Each entry must be output exactly as it appears.

Records provided:
>>>>>

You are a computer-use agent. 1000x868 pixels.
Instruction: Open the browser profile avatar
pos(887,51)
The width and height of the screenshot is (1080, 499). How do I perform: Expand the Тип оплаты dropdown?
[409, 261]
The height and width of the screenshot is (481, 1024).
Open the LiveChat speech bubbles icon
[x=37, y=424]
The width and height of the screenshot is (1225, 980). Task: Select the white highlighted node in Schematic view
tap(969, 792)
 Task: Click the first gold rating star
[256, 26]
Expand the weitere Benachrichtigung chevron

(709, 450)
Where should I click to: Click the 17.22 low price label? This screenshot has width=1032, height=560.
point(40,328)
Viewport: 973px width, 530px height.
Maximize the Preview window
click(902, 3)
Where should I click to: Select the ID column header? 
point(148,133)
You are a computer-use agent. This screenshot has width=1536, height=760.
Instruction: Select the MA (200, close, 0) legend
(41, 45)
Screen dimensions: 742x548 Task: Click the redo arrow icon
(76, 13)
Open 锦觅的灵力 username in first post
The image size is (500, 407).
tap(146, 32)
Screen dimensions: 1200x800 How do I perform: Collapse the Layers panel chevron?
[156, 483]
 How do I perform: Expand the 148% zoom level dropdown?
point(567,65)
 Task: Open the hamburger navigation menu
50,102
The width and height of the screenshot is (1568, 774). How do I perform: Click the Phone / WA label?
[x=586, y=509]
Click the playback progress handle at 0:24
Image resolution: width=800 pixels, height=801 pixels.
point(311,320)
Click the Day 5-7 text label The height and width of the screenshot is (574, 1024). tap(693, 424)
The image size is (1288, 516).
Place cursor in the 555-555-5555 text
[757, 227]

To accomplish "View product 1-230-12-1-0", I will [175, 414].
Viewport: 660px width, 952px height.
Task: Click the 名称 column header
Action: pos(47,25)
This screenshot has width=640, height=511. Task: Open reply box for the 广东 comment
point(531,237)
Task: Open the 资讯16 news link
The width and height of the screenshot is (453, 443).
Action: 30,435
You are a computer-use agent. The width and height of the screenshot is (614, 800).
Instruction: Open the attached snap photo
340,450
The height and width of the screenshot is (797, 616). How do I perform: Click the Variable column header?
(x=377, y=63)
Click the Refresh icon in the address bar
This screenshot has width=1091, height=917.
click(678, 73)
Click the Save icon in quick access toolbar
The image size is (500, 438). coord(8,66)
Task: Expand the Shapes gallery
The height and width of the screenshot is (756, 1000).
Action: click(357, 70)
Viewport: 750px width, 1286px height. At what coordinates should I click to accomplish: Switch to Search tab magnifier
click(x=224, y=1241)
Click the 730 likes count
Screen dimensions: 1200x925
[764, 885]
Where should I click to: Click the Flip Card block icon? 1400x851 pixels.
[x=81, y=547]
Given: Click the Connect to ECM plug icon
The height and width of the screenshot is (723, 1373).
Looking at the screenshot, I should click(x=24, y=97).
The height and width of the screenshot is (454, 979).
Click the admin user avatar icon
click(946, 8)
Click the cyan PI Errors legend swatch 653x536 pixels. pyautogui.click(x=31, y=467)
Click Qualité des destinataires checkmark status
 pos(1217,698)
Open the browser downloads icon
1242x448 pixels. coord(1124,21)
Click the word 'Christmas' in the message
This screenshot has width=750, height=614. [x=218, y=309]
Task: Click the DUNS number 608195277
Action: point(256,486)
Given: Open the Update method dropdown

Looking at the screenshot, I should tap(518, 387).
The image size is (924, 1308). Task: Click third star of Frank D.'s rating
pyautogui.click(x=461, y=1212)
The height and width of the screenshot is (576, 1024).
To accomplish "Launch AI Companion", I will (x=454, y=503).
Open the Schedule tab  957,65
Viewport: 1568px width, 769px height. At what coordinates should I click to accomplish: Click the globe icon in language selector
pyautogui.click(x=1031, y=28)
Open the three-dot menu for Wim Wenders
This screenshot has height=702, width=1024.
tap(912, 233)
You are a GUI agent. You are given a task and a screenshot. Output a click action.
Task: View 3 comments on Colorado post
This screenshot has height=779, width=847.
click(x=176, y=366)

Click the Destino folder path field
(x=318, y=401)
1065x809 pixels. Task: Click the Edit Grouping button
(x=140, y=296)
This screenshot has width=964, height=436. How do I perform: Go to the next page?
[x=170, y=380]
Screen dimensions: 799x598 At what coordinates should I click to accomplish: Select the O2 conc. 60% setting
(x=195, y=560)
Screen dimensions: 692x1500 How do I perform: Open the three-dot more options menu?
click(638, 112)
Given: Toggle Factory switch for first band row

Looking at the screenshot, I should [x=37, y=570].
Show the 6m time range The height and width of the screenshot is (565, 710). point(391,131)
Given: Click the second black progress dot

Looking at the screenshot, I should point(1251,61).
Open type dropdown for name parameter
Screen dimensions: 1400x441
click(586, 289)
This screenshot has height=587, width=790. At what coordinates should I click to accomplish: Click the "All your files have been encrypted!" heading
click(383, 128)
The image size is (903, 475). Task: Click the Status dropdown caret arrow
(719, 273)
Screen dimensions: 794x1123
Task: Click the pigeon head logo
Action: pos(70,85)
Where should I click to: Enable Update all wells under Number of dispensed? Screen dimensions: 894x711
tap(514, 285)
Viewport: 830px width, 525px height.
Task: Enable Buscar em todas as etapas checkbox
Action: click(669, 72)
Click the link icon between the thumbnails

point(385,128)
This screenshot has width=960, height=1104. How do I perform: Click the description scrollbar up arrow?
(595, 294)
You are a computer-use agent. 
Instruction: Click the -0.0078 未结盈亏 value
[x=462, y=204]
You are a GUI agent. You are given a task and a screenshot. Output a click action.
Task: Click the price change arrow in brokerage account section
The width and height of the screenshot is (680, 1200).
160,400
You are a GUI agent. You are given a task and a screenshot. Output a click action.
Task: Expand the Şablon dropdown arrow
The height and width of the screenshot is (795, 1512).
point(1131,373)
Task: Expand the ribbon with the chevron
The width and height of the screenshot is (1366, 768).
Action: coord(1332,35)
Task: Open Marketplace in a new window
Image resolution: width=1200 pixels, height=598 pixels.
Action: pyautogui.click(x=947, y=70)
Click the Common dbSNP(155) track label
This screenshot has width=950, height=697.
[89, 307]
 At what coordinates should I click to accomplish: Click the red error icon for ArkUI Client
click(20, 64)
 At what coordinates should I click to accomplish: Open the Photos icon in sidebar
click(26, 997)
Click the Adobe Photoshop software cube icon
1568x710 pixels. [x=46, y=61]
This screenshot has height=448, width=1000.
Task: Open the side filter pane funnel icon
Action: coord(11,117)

<<<<<

Result of this exercise:
You are a computer-use agent. 1000x868 pixels.
Instruction: Open the browser profile avatar
pos(887,51)
The width and height of the screenshot is (1080, 499). How do I perform: Expand the Тип оплаты dropdown?
[409, 261]
The height and width of the screenshot is (481, 1024).
Open the LiveChat speech bubbles icon
[x=37, y=424]
The width and height of the screenshot is (1225, 980). Task: Select the white highlighted node in Schematic view
tap(969, 792)
 Task: Click the first gold rating star
[256, 26]
Expand the weitere Benachrichtigung chevron

(709, 450)
Where should I click to: Click the 17.22 low price label? This screenshot has width=1032, height=560.
point(40,328)
Viewport: 973px width, 530px height.
Maximize the Preview window
click(902, 3)
Where should I click to: Select the ID column header? 
point(148,133)
You are a computer-use agent. This screenshot has width=1536, height=760.
Instruction: Select the MA (200, close, 0) legend
(41, 45)
Screen dimensions: 742x548 Task: Click the redo arrow icon
(76, 13)
Open 锦觅的灵力 username in first post
The image size is (500, 407).
tap(146, 32)
Screen dimensions: 1200x800 How do I perform: Collapse the Layers panel chevron?
[156, 483]
 How do I perform: Expand the 148% zoom level dropdown?
point(567,65)
 Task: Open the hamburger navigation menu
50,102
The width and height of the screenshot is (1568, 774). How do I perform: Click the Phone / WA label?
[x=586, y=509]
Click the playback progress handle at 0:24
Image resolution: width=800 pixels, height=801 pixels.
point(311,320)
Click the Day 5-7 text label The height and width of the screenshot is (574, 1024). tap(693, 424)
The image size is (1288, 516).
Place cursor in the 555-555-5555 text
[757, 227]

To accomplish "View product 1-230-12-1-0", I will [175, 414].
Viewport: 660px width, 952px height.
Task: Click the 名称 column header
Action: pos(47,25)
This screenshot has width=640, height=511. Task: Open reply box for the 广东 comment
point(531,237)
Task: Open the 资讯16 news link
The width and height of the screenshot is (453, 443).
Action: 30,435
You are a computer-use agent. The width and height of the screenshot is (614, 800).
Instruction: Open the attached snap photo
340,450
The height and width of the screenshot is (797, 616). How do I perform: Click the Variable column header?
(x=377, y=63)
Click the Refresh icon in the address bar
This screenshot has width=1091, height=917.
click(678, 73)
Click the Save icon in quick access toolbar
The image size is (500, 438). coord(8,66)
Task: Expand the Shapes gallery
The height and width of the screenshot is (756, 1000).
Action: click(357, 70)
Viewport: 750px width, 1286px height. At what coordinates should I click to accomplish: Switch to Search tab magnifier
click(x=224, y=1241)
Click the 730 likes count
Screen dimensions: 1200x925
[764, 885]
Where should I click to: Click the Flip Card block icon? 1400x851 pixels.
[x=81, y=547]
Given: Click the Connect to ECM plug icon
The height and width of the screenshot is (723, 1373).
Looking at the screenshot, I should click(x=24, y=97).
The height and width of the screenshot is (454, 979).
Click the admin user avatar icon
click(946, 8)
Click the cyan PI Errors legend swatch 653x536 pixels. pyautogui.click(x=31, y=467)
Click Qualité des destinataires checkmark status
 pos(1217,698)
Open the browser downloads icon
1242x448 pixels. coord(1124,21)
Click the word 'Christmas' in the message
This screenshot has width=750, height=614. [x=218, y=309]
Task: Click the DUNS number 608195277
Action: point(256,486)
Given: Open the Update method dropdown

Looking at the screenshot, I should tap(518, 387).
The image size is (924, 1308). Task: Click third star of Frank D.'s rating
pyautogui.click(x=461, y=1212)
The height and width of the screenshot is (576, 1024).
To accomplish "Launch AI Companion", I will (x=454, y=503).
Open the Schedule tab  957,65
Viewport: 1568px width, 769px height. At what coordinates should I click to accomplish: Click the globe icon in language selector
pyautogui.click(x=1031, y=28)
Open the three-dot menu for Wim Wenders
This screenshot has height=702, width=1024.
tap(912, 233)
You are a GUI agent. You are given a task and a screenshot. Output a click action.
Task: View 3 comments on Colorado post
This screenshot has height=779, width=847.
click(x=176, y=366)

Click the Destino folder path field
(x=318, y=401)
1065x809 pixels. Task: Click the Edit Grouping button
(x=140, y=296)
This screenshot has width=964, height=436. How do I perform: Go to the next page?
[x=170, y=380]
Screen dimensions: 799x598 At what coordinates should I click to accomplish: Select the O2 conc. 60% setting
(x=195, y=560)
Screen dimensions: 692x1500 How do I perform: Open the three-dot more options menu?
click(638, 112)
Given: Toggle Factory switch for first band row

Looking at the screenshot, I should [x=37, y=570].
Show the 6m time range The height and width of the screenshot is (565, 710). point(391,131)
Given: Click the second black progress dot

Looking at the screenshot, I should point(1251,61).
Open type dropdown for name parameter
Screen dimensions: 1400x441
click(586, 289)
This screenshot has height=587, width=790. At what coordinates should I click to accomplish: Click the "All your files have been encrypted!" heading
click(383, 128)
The image size is (903, 475). Task: Click the Status dropdown caret arrow
(719, 273)
Screen dimensions: 794x1123
Task: Click the pigeon head logo
Action: pos(70,85)
Where should I click to: Enable Update all wells under Number of dispensed? Screen dimensions: 894x711
tap(514, 285)
Viewport: 830px width, 525px height.
Task: Enable Buscar em todas as etapas checkbox
Action: click(669, 72)
Click the link icon between the thumbnails

point(385,128)
This screenshot has width=960, height=1104. How do I perform: Click the description scrollbar up arrow?
(595, 294)
You are a computer-use agent. 
Instruction: Click the -0.0078 未结盈亏 value
[x=462, y=204]
You are a GUI agent. You are given a task and a screenshot. Output a click action.
Task: Click the price change arrow in brokerage account section
The width and height of the screenshot is (680, 1200).
160,400
You are a GUI agent. You are given a task and a screenshot. Output a click action.
Task: Expand the Şablon dropdown arrow
The height and width of the screenshot is (795, 1512).
point(1131,373)
Task: Expand the ribbon with the chevron
The width and height of the screenshot is (1366, 768).
Action: coord(1332,35)
Task: Open Marketplace in a new window
Image resolution: width=1200 pixels, height=598 pixels.
Action: pyautogui.click(x=947, y=70)
Click the Common dbSNP(155) track label
This screenshot has width=950, height=697.
[89, 307]
 At what coordinates should I click to accomplish: Click the red error icon for ArkUI Client
click(20, 64)
 At what coordinates should I click to accomplish: Open the Photos icon in sidebar
click(26, 997)
Click the Adobe Photoshop software cube icon
1568x710 pixels. [x=46, y=61]
This screenshot has height=448, width=1000.
Task: Open the side filter pane funnel icon
Action: coord(11,117)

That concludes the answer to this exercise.